*Work instructions*. Retype the listing below, keeping every line the same.

== Segment start ==

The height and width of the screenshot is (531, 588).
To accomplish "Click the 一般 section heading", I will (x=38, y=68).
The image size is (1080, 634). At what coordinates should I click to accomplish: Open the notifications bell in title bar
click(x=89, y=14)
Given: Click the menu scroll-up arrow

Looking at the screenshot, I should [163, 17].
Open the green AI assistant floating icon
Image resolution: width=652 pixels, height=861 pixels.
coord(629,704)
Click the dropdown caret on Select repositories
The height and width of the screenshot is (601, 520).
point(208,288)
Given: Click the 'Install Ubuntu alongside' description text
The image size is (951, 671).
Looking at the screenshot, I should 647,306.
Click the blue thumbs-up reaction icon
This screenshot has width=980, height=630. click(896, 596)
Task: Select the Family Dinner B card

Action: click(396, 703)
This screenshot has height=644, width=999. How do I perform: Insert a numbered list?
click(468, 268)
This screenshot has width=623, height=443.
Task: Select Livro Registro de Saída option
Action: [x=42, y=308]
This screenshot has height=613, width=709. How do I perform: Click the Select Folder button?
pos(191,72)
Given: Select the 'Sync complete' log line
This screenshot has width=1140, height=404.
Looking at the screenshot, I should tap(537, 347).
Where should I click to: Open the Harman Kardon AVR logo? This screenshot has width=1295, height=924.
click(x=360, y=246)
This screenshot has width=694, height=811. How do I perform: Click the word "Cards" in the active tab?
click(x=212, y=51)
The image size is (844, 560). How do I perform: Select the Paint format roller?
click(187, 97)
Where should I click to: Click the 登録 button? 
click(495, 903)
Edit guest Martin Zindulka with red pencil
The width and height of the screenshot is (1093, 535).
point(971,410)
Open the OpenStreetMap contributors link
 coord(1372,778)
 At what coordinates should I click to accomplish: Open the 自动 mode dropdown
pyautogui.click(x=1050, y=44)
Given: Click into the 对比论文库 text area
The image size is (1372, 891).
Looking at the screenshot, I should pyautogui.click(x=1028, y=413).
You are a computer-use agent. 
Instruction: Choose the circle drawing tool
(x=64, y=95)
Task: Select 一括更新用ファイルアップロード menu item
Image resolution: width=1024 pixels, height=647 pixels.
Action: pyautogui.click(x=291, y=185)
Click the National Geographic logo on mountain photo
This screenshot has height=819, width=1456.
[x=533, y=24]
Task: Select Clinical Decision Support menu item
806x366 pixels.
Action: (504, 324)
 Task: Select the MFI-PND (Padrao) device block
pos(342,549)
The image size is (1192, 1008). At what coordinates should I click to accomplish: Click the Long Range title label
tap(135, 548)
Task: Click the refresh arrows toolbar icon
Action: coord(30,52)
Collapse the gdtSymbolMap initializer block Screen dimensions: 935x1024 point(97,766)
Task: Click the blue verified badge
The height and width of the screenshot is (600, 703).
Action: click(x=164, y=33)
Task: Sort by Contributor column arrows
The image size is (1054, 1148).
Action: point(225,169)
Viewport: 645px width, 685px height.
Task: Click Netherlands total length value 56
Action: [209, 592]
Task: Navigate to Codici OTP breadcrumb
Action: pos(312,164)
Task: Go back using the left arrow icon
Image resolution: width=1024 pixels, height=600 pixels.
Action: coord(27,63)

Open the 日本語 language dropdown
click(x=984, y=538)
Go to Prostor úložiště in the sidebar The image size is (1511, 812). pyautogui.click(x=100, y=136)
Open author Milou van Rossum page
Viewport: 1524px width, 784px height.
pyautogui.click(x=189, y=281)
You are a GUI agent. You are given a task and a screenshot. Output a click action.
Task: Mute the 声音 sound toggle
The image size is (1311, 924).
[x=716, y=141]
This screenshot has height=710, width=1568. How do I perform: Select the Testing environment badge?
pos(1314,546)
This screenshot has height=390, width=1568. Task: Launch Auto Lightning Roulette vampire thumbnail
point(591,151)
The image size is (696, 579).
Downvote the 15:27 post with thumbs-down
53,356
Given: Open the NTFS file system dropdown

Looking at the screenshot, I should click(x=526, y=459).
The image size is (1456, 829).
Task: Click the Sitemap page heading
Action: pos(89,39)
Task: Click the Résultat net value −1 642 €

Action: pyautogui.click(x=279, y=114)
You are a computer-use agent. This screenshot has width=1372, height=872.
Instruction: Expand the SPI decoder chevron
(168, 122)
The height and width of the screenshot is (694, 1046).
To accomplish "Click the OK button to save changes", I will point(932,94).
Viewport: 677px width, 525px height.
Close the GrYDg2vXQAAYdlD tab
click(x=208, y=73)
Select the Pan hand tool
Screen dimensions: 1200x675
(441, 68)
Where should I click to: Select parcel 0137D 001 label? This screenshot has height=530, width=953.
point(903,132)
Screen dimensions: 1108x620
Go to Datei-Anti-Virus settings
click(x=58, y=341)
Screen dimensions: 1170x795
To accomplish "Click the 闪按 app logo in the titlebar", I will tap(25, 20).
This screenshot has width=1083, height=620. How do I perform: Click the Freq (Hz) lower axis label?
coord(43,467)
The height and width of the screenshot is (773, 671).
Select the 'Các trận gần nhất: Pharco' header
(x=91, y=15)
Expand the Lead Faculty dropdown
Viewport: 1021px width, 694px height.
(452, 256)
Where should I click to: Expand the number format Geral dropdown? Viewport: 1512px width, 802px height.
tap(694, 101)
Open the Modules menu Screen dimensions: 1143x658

== Segment end ==

*Result of the exercise*.
The height and width of the screenshot is (531, 588).
To accomplish "Click the 一般 section heading", I will (x=38, y=68).
The image size is (1080, 634). At what coordinates should I click to accomplish: Open the notifications bell in title bar
click(x=89, y=14)
Given: Click the menu scroll-up arrow

Looking at the screenshot, I should [163, 17].
Open the green AI assistant floating icon
Image resolution: width=652 pixels, height=861 pixels.
coord(629,704)
Click the dropdown caret on Select repositories
The height and width of the screenshot is (601, 520).
point(208,288)
Given: Click the 'Install Ubuntu alongside' description text
The image size is (951, 671).
Looking at the screenshot, I should 647,306.
Click the blue thumbs-up reaction icon
This screenshot has width=980, height=630. click(896, 596)
Task: Select the Family Dinner B card

Action: click(396, 703)
This screenshot has height=644, width=999. How do I perform: Insert a numbered list?
click(468, 268)
This screenshot has width=623, height=443.
Task: Select Livro Registro de Saída option
Action: [x=42, y=308]
This screenshot has height=613, width=709. How do I perform: Click the Select Folder button?
pos(191,72)
Given: Select the 'Sync complete' log line
This screenshot has width=1140, height=404.
Looking at the screenshot, I should tap(537, 347).
Where should I click to: Open the Harman Kardon AVR logo? This screenshot has width=1295, height=924.
click(x=360, y=246)
This screenshot has width=694, height=811. How do I perform: Click the word "Cards" in the active tab?
click(x=212, y=51)
The image size is (844, 560). How do I perform: Select the Paint format roller?
click(187, 97)
Where should I click to: Click the 登録 button? 
click(495, 903)
Edit guest Martin Zindulka with red pencil
The width and height of the screenshot is (1093, 535).
point(971,410)
Open the OpenStreetMap contributors link
 coord(1372,778)
 At what coordinates should I click to accomplish: Open the 自动 mode dropdown
pyautogui.click(x=1050, y=44)
Given: Click into the 对比论文库 text area
The image size is (1372, 891).
Looking at the screenshot, I should pyautogui.click(x=1028, y=413).
You are a computer-use agent. 
Instruction: Choose the circle drawing tool
(x=64, y=95)
Task: Select 一括更新用ファイルアップロード menu item
Image resolution: width=1024 pixels, height=647 pixels.
Action: pyautogui.click(x=291, y=185)
Click the National Geographic logo on mountain photo
This screenshot has height=819, width=1456.
[x=533, y=24]
Task: Select Clinical Decision Support menu item
806x366 pixels.
Action: (504, 324)
 Task: Select the MFI-PND (Padrao) device block
pos(342,549)
The image size is (1192, 1008). At what coordinates should I click to accomplish: Click the Long Range title label
tap(135, 548)
Task: Click the refresh arrows toolbar icon
Action: coord(30,52)
Collapse the gdtSymbolMap initializer block Screen dimensions: 935x1024 point(97,766)
Task: Click the blue verified badge
The height and width of the screenshot is (600, 703).
Action: click(x=164, y=33)
Task: Sort by Contributor column arrows
The image size is (1054, 1148).
Action: point(225,169)
Viewport: 645px width, 685px height.
Task: Click Netherlands total length value 56
Action: [209, 592]
Task: Navigate to Codici OTP breadcrumb
Action: pos(312,164)
Task: Go back using the left arrow icon
Image resolution: width=1024 pixels, height=600 pixels.
Action: coord(27,63)

Open the 日本語 language dropdown
click(x=984, y=538)
Go to Prostor úložiště in the sidebar The image size is (1511, 812). pyautogui.click(x=100, y=136)
Open author Milou van Rossum page
Viewport: 1524px width, 784px height.
pyautogui.click(x=189, y=281)
You are a GUI agent. You are given a task and a screenshot. Output a click action.
Task: Mute the 声音 sound toggle
The image size is (1311, 924).
[x=716, y=141]
This screenshot has height=710, width=1568. How do I perform: Select the Testing environment badge?
pos(1314,546)
This screenshot has height=390, width=1568. Task: Launch Auto Lightning Roulette vampire thumbnail
point(591,151)
The image size is (696, 579).
Downvote the 15:27 post with thumbs-down
53,356
Given: Open the NTFS file system dropdown

Looking at the screenshot, I should click(x=526, y=459).
The image size is (1456, 829).
Task: Click the Sitemap page heading
Action: pos(89,39)
Task: Click the Résultat net value −1 642 €

Action: pyautogui.click(x=279, y=114)
You are a computer-use agent. This screenshot has width=1372, height=872.
Instruction: Expand the SPI decoder chevron
(168, 122)
The height and width of the screenshot is (694, 1046).
To accomplish "Click the OK button to save changes", I will point(932,94).
Viewport: 677px width, 525px height.
Close the GrYDg2vXQAAYdlD tab
click(x=208, y=73)
Select the Pan hand tool
Screen dimensions: 1200x675
(441, 68)
Where should I click to: Select parcel 0137D 001 label? This screenshot has height=530, width=953.
point(903,132)
Screen dimensions: 1108x620
Go to Datei-Anti-Virus settings
click(x=58, y=341)
Screen dimensions: 1170x795
To accomplish "Click the 闪按 app logo in the titlebar", I will tap(25, 20).
This screenshot has width=1083, height=620. How do I perform: Click the Freq (Hz) lower axis label?
coord(43,467)
The height and width of the screenshot is (773, 671).
Select the 'Các trận gần nhất: Pharco' header
(x=91, y=15)
Expand the Lead Faculty dropdown
Viewport: 1021px width, 694px height.
(452, 256)
Where should I click to: Expand the number format Geral dropdown? Viewport: 1512px width, 802px height.
tap(694, 101)
Open the Modules menu Screen dimensions: 1143x658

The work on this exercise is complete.